Exam AWS Certified Data Engineer - Associate DEA-C01 All Questions

View all questions & answers for the AWS Certified Data Engineer - Associate DEA-C01 exam

Exam AWS Certified Data Engineer - Associate DEA-C01 topic 1 question 54 discussion

Exam question from Amazon's AWS Certified Data Engineer - Associate DEA-C01

Question #: 54
Topic #: 1

[All AWS Certified Data Engineer - Associate DEA-C01 Questions]
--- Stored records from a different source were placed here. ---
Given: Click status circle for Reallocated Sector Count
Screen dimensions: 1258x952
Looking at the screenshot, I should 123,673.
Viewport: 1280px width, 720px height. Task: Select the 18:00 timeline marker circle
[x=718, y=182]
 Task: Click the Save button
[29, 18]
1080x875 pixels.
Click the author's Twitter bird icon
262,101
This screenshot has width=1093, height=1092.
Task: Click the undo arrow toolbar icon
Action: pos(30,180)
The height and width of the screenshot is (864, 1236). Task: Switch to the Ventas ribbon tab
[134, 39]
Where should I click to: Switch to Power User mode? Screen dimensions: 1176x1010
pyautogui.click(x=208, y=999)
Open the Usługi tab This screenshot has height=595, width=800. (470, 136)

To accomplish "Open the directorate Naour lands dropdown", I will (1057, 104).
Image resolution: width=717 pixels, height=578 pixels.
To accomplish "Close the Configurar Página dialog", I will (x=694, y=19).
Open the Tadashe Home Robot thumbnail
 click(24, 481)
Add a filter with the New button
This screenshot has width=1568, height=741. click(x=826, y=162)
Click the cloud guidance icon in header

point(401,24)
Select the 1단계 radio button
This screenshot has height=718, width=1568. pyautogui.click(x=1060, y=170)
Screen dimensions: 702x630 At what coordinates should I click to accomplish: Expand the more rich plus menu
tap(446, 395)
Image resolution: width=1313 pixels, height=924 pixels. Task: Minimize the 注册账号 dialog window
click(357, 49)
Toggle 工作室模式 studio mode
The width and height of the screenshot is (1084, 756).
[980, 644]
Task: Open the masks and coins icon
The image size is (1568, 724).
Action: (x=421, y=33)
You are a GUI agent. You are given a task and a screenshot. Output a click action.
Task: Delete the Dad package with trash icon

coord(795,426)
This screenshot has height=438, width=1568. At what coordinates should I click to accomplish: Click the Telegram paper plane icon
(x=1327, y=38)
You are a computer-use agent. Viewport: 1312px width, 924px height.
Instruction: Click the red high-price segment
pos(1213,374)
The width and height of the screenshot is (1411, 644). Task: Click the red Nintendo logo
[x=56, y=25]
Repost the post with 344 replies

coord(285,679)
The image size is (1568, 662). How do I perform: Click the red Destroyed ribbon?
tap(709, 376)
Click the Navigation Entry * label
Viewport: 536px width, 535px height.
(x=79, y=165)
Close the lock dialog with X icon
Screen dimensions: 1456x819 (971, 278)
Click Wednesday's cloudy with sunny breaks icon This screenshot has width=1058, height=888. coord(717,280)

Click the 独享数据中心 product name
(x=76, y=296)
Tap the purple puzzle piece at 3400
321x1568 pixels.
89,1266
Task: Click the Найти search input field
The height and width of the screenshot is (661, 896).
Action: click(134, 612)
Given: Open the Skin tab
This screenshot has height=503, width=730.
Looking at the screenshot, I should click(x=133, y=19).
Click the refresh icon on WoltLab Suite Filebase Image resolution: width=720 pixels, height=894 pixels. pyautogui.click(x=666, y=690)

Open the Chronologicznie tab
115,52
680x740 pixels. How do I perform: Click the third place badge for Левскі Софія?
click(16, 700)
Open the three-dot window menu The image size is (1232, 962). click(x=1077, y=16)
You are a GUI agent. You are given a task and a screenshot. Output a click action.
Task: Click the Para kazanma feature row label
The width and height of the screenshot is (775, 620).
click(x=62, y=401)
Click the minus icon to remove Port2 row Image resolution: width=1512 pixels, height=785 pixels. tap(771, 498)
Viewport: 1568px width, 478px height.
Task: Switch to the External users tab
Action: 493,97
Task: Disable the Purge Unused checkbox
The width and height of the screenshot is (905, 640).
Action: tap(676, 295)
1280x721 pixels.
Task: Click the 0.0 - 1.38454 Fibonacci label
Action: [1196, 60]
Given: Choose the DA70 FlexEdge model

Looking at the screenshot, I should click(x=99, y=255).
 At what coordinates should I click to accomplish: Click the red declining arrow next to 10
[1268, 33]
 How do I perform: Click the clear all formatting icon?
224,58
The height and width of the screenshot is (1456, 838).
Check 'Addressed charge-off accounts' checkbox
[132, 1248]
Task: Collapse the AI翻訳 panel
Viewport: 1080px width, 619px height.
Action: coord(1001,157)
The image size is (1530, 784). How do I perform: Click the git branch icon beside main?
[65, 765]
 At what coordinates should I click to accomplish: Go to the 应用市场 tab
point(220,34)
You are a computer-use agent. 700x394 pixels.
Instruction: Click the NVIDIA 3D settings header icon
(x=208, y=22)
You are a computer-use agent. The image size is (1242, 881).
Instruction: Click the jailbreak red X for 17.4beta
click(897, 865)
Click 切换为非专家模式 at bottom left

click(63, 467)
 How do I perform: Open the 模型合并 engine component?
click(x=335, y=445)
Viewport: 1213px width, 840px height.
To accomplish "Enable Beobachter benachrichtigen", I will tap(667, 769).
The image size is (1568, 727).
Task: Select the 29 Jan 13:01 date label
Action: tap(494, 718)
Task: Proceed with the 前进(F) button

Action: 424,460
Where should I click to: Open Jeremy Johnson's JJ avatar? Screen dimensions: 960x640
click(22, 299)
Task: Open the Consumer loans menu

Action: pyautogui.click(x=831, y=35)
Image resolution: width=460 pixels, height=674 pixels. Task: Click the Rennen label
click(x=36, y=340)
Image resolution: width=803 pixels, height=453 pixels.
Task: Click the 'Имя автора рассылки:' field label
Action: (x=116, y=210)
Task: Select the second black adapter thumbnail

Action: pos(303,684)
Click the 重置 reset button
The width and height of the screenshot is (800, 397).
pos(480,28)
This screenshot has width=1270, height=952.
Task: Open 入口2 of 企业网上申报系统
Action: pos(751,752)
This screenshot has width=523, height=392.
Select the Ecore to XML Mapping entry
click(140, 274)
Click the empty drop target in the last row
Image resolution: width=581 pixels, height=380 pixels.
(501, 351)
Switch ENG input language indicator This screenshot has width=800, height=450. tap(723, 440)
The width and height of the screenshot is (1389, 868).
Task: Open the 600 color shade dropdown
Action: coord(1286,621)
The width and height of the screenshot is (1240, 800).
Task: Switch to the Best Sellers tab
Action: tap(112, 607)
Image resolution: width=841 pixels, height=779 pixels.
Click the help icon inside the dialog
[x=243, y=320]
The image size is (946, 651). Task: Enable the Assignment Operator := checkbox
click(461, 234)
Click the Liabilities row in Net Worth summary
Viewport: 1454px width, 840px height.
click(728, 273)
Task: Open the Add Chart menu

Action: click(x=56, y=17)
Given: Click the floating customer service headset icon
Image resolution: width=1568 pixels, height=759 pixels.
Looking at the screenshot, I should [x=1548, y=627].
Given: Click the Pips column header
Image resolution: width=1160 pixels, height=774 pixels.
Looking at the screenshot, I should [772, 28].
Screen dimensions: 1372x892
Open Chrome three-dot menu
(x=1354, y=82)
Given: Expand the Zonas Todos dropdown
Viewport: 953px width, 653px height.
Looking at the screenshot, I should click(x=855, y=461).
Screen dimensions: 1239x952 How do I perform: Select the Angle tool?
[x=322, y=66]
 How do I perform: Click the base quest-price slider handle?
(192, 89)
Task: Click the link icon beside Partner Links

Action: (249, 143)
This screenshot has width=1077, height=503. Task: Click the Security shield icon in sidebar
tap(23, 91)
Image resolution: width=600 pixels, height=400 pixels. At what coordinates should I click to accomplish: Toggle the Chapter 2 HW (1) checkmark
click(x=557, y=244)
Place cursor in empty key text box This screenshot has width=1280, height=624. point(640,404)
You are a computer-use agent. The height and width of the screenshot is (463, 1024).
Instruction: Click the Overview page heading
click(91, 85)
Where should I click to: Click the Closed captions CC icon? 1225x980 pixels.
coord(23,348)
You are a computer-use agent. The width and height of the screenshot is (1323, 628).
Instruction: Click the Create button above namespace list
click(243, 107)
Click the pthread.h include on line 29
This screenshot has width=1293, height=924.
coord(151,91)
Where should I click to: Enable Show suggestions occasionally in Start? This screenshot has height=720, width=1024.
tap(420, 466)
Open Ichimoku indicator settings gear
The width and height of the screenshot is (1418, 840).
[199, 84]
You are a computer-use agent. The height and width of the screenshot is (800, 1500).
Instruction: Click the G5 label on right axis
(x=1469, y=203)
A company is planning to migrate on-premises Apache Hadoop clusters to Amazon EMR. The company also needs to migrate a data catalog into a persistent storage solution.
The company currently stores the data catalog in an on-premises Apache Hive metastore on the Hadoop clusters. The company requires a serverless solution to migrate the data catalog.
Which solution will meet these requirements MOST cost-effectively?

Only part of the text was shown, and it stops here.